▶ _Source passage_:
┏━━

Female voice: But that — couldn't we do it — well, in our sessions here. Ron, you get it? "Give me your hand and let's walk on air." And the preclear would say, "Oh! This is wonderful."

Hm.

Female voice: Well, isn't that it? Then go home. You see the first time . . .

Hm.

Female voice: "Give me your hand . . ." I didn't know what I was doing.

You give them a hand?

Female voice: Yeah, "Give me your hand and let's walk on air."

You could, except that preclears who are in real good shape don't move.

Female voice: Hm ?

They don't move. Asking a preclear to move will sometimes bog him down, so you'd have that liability there.

Female voice: They go out feeling wonderful.

Well, I know, but what percentage? Now, when we're gunning for the whole bank . . .

Female voice: Mm-hm.

. . . you ask an awful lot of preclears to move and you're going to have a lot of difficulty.

I got ahold of a case once — this is quite interesting. I got ahold of a case once on that — now, I want to make this differentiation, right when it comes up.

Female voice: Yeah.

It's "Be three feet back of your head." It's not "Move three feet back of your head." Be three feet back.

Ran into a preclear who was all bogged down. Had been out a couple of times and was never out no more, nohow, and was very upset about the whole thing. And come to find out, he had been moved — he was Step I — but he'd been moved out of his head. And ever since, he'd been trying to move — and he'd never moved before, you see. And it had keyed him in all over the place.

Female voice: But that's not the same thing, Ron.

Yeah, I know, but you're still asking him to move.

Female voice: "Let's — let's . . ." Yeah, but I'm going with him — see, "Let's walk on air."

Well, all right.

Female voice: So he doesn't feel alone.

Sure, this is a perfectly good theory.

Female voice: Then the next time . . . Now I know what to do after that, you see. He's had a taste of it then.

Mm-hm.

Female voice: He says, "Oh, that's wonderful."

But you want your preclear to be places.

Female voice: Yeah, yeah, that's — / know, yeah.

┗━━

▶ _Tasks to carry out_:
1) Repeat the passage of the transcript starting with "Yeah, I know, but" and going on through "of it then.".
2) Answer these questions from the transcript:
(a) What line does the female voice propose saying to the preclear?
(b) What phrasing is set against "Move three feet back of your head"?
(c) What reason does the female voice give for going along with the preclear?

▶ _Entries_:

┏━━

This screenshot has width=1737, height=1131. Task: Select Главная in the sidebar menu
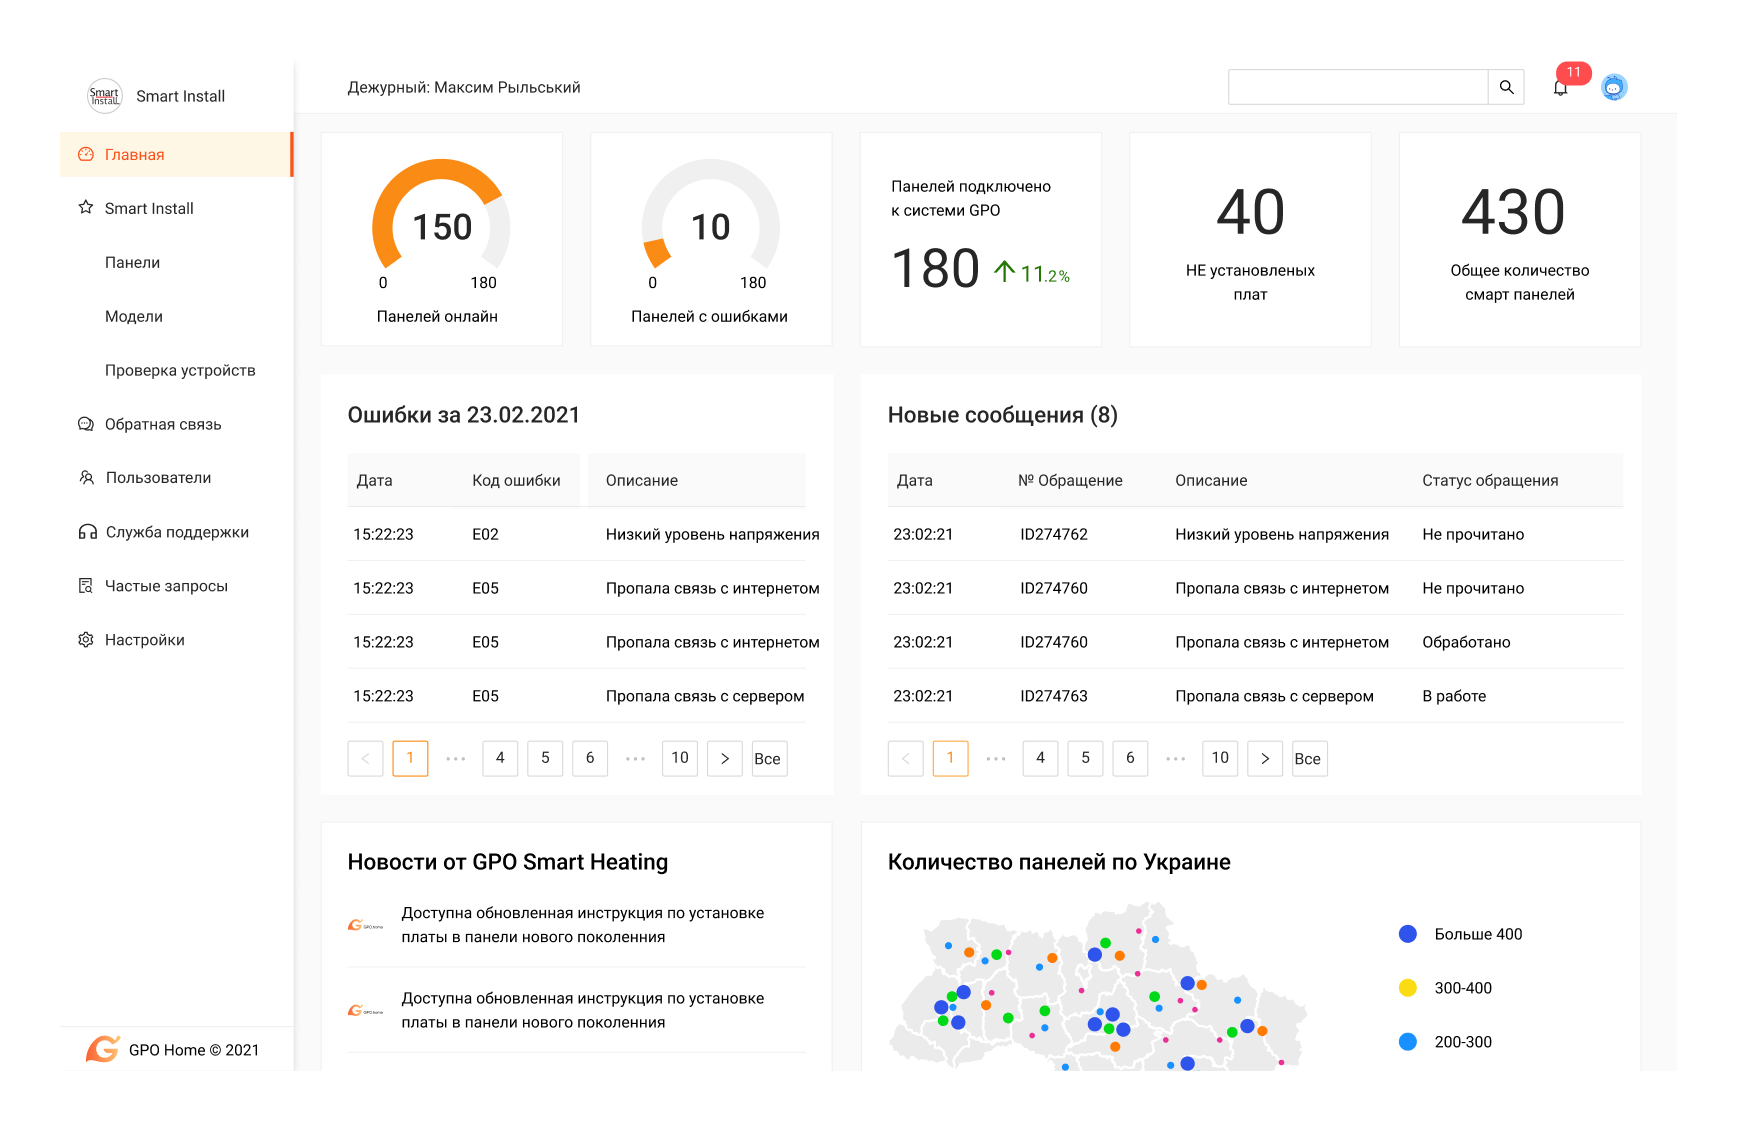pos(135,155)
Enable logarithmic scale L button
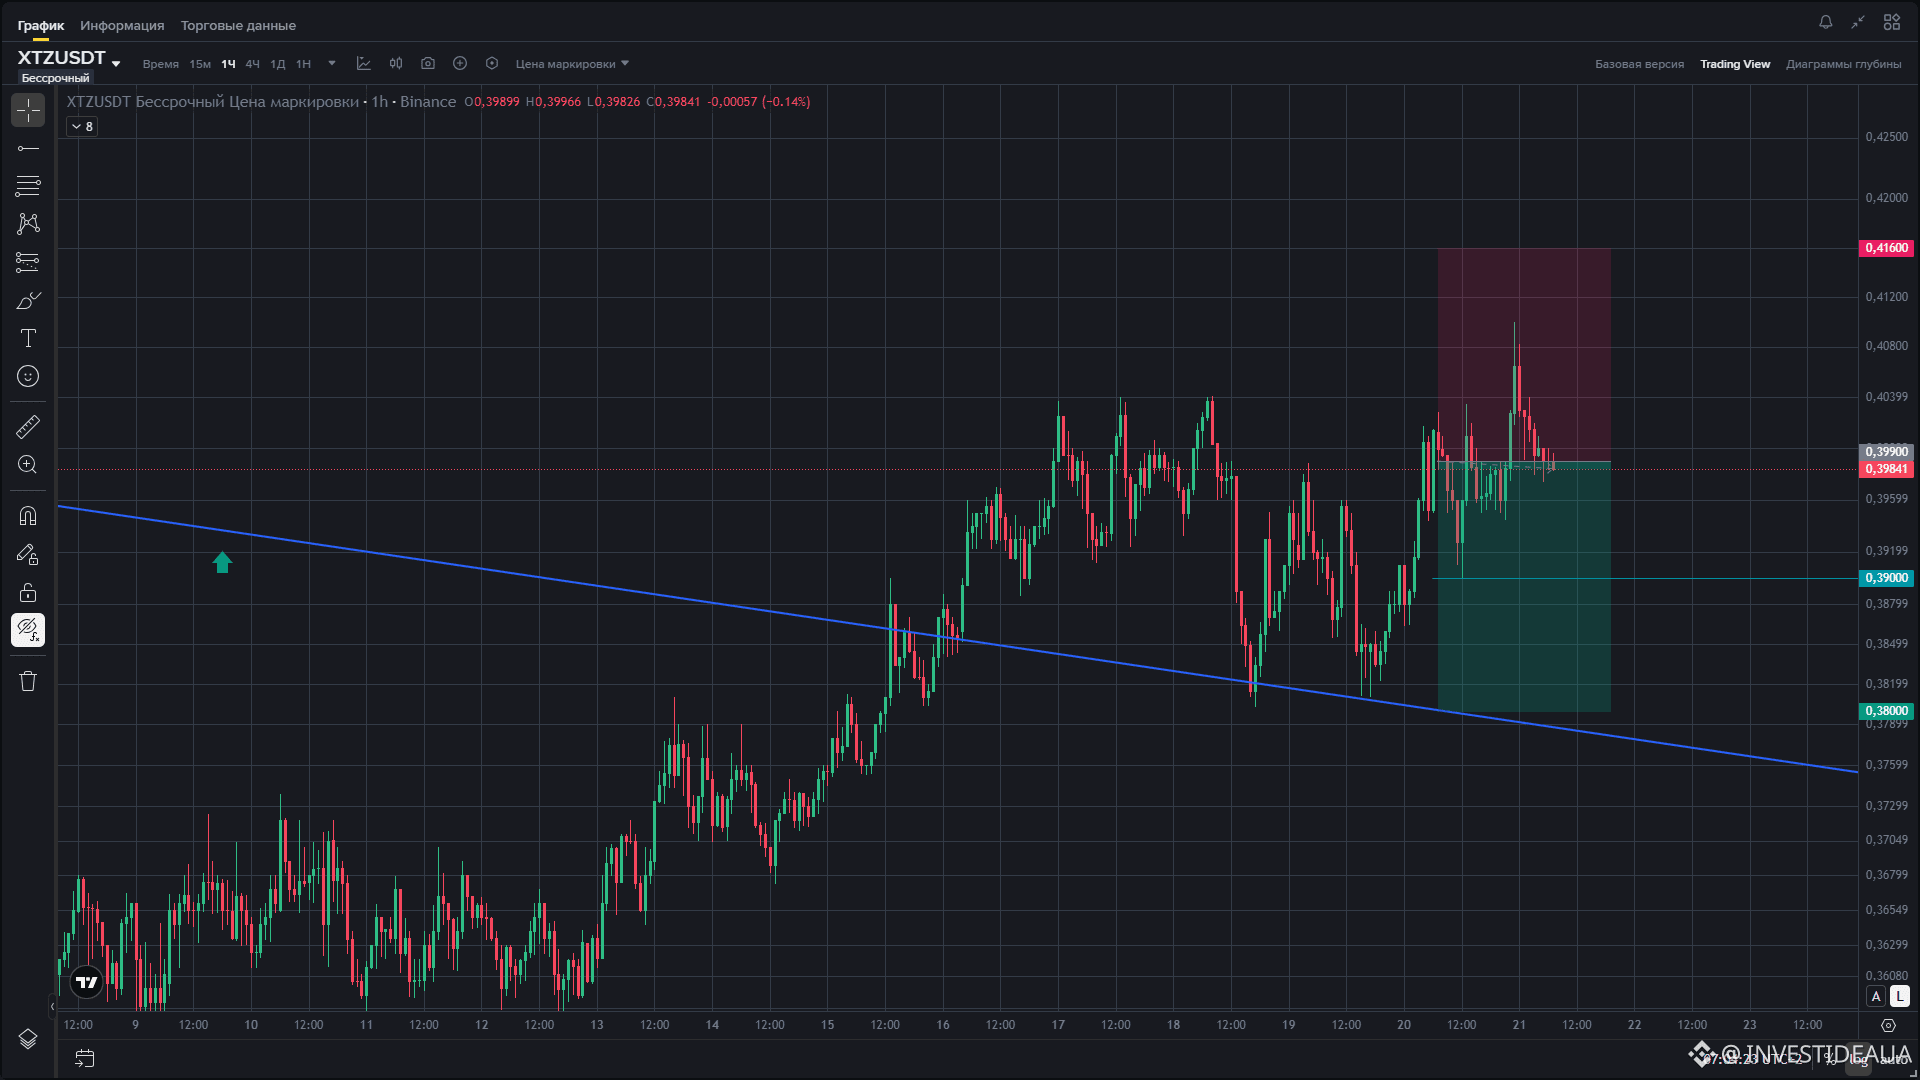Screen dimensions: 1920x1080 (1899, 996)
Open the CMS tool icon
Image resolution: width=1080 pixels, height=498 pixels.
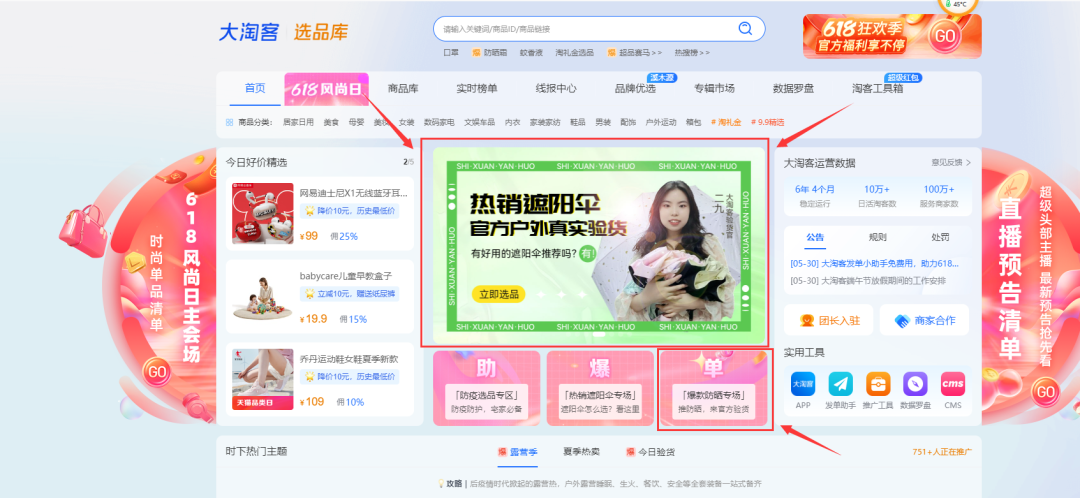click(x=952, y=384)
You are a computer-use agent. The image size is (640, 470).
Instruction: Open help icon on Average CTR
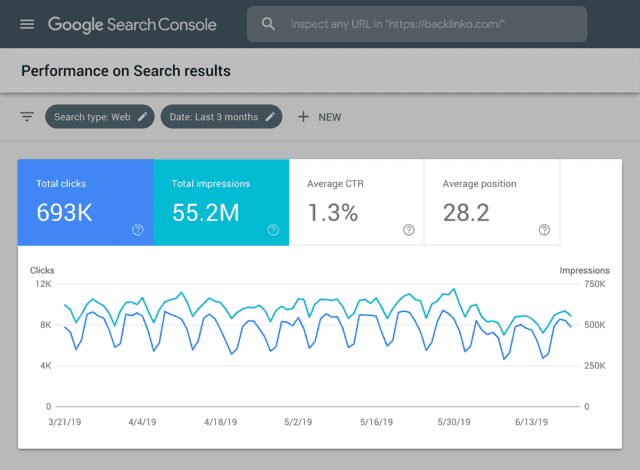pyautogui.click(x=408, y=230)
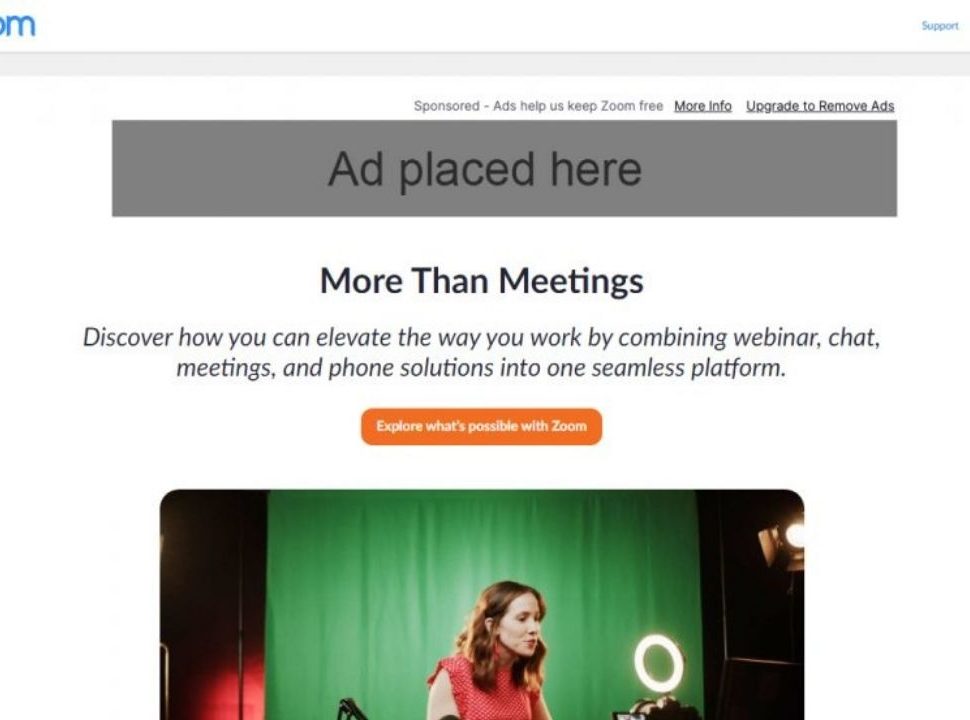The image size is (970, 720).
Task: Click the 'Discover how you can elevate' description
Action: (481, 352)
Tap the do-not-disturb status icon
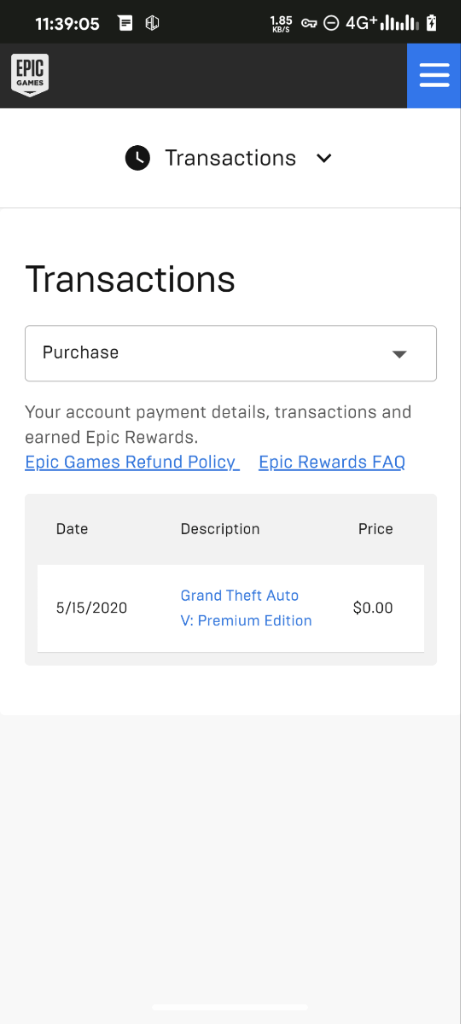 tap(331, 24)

┗━━

▶ _Solution set_:
1)
Yeah, I know, but you're still asking him to move.

Female voice: "Let's — let's . . ." Yeah, but I'm going with him — see, "Let's walk on air."

Well, all right.

Female voice: So he doesn't feel alone.

Sure, this is a perfectly good theory.

Female voice: Then the next time . . . Now I know what to do after that, you see. He's had a taste of it then.

2)
(a) "Give me your hand and let's walk on air."
(b) "Be three feet back of your head."
(c) So he doesn't feel alone.